There is a method of teaching, a method of communication, by which the vision of the whole can be imparted to the Sishya. This traditional method of teaching began from Lord Siva and was handed down to us through the Rishis. This tradition has not undergone any change; it cannot undergo a change, because it deals with the whole. This certainly does not apply to the knowledge of the parts. All studies connected with worldly knowledge and subjects related to it, is subject to change according to advancement in research. The study never ends and is ever changing. What is considered as right at one time may not be considered so at another.
But, the knowledge of the whole differs. It is the only knowledge that can be handed down intact without the need for any amendment. Thus creating a parampara or a tradition.
Mystics do not create mystics-because they are mystics. A mystic cannot make another one equally an eloquent mystic. If he can, then there is a means of communication and therefore there is nothing mystic about it. Mystics have no tradition whereas when teaching is involved, there is communication. There can be a tradition-a teacher, a student and his or her student; Guru-Sishya parampara. Then the flow is possible.
In this world there is nothing more sacred, more purifying than knowledge. This knowledge, Arsha Vidya is like a river that flows from the teacher to the student and to his or her student and thus it goes down. And knowledge being what it is, it is always true to the object. There cannot be a second version about knowledge.
The word guru can be used for anyone who imparts us knowledge; be it the knowledge of music, dancing, language or any other subject.
Guru means the one who removes ignorance. But nobody removes ignorance completely in any subject; everyone removes ignorance only to a certain extent. In fact, in all disciplines of empirical knowledge, we find that the more we learn, the more we we do not know. So none of the teachers of empirical knowledge can be acclaimedas a guru in the real sense, because none of them removes ignorance totally. Hence if any one can remove ignorance totally, it is only the one who teaches the whole, because the ignorance of the whole is the one single ignorance-there are no parts in the whole.
Therefore, only the one who removes the ignorance of the whole, and reveals the only one means of knowledge, can be called a Guru. This knowledge of the whole does not stand contradiction; it cannot be falsified. Once known, it is known for eternity.
To remove the ignorance of the whole is the job of the guru. The first guru is the lord, the creator. We know the parampara only upto the Rishis and then we simply connect it to Lord Sadasiva or to Lord Dakshinamurti. The knowledge is first revealed to the Rishis and from them it flows to us. Therefore this Vidya is called Arsha Vidya, the vision of the Rishis.

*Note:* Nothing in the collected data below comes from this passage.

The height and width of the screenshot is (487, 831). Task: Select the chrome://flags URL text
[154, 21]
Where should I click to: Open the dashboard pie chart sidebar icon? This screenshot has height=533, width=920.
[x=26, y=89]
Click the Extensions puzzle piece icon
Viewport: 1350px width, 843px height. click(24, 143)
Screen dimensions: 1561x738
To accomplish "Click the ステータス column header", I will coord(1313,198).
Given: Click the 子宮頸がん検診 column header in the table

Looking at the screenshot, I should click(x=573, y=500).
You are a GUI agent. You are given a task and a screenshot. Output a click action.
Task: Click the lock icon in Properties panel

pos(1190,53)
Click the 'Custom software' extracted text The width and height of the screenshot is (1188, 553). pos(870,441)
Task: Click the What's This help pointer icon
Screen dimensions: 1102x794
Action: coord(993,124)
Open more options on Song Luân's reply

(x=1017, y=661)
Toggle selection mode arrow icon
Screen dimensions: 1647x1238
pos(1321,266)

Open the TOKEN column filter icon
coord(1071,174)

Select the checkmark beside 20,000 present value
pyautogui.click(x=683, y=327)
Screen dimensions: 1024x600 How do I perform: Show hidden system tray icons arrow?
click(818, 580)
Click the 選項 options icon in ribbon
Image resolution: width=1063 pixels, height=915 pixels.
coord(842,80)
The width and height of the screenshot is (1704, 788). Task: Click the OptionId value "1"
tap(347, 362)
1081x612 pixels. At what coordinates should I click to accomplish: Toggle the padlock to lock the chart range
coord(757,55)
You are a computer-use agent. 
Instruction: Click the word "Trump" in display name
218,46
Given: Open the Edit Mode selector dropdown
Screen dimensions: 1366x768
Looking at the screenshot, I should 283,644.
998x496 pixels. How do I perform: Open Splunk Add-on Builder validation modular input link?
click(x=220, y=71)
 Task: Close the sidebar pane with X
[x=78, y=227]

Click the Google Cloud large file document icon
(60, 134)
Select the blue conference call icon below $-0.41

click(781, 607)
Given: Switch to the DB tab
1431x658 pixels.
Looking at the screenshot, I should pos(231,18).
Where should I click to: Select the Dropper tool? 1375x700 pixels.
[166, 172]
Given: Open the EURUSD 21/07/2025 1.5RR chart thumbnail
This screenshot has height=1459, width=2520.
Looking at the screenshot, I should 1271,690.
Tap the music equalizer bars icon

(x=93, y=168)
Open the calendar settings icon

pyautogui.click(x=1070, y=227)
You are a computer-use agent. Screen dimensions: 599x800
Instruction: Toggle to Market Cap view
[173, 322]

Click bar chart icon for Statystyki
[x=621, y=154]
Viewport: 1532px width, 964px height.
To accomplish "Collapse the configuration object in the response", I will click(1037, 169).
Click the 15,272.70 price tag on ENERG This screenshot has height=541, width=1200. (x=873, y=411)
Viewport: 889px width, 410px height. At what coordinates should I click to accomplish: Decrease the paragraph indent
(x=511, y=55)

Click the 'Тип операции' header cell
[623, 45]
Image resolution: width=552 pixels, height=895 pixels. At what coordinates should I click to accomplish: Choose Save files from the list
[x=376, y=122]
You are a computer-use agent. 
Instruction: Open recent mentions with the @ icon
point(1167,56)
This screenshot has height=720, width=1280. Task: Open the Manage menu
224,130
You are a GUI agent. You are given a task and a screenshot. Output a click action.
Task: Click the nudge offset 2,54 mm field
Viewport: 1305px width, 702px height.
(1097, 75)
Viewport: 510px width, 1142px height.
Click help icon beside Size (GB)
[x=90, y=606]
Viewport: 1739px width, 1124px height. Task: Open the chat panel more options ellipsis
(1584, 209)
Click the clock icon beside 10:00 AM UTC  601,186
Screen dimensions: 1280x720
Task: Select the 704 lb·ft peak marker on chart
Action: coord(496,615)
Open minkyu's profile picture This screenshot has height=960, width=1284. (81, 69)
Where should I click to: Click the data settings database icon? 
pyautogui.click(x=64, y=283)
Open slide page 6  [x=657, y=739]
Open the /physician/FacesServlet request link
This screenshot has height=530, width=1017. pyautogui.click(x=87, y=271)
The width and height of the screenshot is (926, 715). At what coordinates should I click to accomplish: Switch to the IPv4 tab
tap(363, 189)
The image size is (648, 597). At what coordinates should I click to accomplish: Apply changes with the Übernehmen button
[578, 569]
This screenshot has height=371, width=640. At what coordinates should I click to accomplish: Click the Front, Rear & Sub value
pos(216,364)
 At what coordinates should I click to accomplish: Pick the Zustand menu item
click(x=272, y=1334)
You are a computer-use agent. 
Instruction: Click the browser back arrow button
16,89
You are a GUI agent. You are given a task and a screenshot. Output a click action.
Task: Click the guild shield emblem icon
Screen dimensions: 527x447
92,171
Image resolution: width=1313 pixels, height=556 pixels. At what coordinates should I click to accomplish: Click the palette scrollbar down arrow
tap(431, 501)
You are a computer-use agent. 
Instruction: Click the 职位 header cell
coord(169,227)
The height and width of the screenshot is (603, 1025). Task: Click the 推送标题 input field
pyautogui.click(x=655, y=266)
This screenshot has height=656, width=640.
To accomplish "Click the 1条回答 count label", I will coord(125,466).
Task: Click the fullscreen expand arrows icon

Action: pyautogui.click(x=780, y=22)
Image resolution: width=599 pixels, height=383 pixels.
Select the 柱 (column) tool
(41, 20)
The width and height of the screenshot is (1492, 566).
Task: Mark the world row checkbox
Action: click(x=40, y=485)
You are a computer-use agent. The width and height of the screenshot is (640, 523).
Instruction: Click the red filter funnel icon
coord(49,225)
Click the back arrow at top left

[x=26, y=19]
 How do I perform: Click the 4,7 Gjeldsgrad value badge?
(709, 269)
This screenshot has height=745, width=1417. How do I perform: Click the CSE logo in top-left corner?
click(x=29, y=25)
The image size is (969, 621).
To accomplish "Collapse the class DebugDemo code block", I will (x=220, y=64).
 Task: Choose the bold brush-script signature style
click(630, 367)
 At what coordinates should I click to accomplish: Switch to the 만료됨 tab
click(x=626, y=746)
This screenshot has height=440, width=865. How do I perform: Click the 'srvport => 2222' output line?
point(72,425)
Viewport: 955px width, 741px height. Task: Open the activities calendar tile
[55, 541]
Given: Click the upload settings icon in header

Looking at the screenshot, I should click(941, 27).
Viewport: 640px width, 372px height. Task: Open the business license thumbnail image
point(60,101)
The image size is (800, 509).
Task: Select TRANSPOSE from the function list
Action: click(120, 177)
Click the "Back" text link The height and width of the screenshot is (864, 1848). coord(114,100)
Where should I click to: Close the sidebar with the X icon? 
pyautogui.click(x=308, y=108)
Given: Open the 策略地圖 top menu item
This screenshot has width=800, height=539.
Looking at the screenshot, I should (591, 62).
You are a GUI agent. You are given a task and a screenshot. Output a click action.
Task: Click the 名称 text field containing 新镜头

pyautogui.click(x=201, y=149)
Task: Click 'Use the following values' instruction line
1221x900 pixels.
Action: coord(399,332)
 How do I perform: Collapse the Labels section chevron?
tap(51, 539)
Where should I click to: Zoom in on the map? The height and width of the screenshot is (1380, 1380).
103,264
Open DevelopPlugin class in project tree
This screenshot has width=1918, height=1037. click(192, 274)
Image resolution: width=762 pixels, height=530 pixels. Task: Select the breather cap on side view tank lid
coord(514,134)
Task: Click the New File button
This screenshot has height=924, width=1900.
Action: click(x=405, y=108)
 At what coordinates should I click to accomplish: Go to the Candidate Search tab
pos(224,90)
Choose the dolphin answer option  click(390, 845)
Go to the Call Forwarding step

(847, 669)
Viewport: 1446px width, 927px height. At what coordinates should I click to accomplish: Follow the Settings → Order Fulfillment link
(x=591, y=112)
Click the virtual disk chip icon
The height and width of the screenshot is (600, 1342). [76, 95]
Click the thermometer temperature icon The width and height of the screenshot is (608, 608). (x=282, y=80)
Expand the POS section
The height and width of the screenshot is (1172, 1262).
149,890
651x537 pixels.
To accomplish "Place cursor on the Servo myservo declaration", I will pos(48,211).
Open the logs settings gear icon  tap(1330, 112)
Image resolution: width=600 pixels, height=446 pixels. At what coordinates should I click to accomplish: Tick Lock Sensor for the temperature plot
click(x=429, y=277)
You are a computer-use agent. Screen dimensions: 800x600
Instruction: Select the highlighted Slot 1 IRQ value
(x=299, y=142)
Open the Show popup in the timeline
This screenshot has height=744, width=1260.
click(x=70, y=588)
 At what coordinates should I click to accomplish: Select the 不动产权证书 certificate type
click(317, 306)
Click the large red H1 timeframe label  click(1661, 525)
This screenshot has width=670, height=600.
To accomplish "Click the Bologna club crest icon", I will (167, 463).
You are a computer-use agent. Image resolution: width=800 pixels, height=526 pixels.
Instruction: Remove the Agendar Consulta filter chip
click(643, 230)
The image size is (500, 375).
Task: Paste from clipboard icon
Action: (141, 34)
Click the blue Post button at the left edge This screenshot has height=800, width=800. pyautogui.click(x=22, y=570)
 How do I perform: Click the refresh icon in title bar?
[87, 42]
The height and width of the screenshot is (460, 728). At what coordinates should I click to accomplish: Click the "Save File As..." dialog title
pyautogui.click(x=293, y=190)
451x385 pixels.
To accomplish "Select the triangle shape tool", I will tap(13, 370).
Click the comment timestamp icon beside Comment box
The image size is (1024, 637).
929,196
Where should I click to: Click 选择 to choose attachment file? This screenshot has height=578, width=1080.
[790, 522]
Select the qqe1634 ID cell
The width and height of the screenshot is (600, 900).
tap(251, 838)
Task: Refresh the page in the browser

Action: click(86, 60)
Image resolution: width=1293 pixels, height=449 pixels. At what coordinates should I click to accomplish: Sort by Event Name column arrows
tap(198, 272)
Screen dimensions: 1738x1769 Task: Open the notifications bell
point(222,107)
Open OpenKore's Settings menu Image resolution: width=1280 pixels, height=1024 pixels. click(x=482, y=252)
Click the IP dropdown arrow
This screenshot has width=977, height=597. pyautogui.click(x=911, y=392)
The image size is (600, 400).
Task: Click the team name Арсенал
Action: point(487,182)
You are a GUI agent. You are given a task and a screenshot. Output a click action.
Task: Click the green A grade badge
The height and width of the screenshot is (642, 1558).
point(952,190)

Arsha Vidya, the vision of the Rishis is an evolved vision. It cannot be bettered by anybody because the Rishis have the last word about you. Others can regard you as a part of the total, they can describe you as little, you as mortal, etc. but the Rishis say that you are the whole, you are complete. They have the last word about you and they say that you are the last word in the creation! And so this vision Arsha Vidya can never be bettered. It is also not available for any kind of criticism and hence, it cannot be falsified. The whole is not subject to time and hence it does not come under any kind of contention. And that is why it can be handed down by a teacher to a student in its entirety. This is the only knowledge which qualifies to be called knowledge because it cannot be falsified, it cannot be improved upon, it cannot be amended. Everyone must acquire this knowledge because there is no choice in becoming anything but the whole.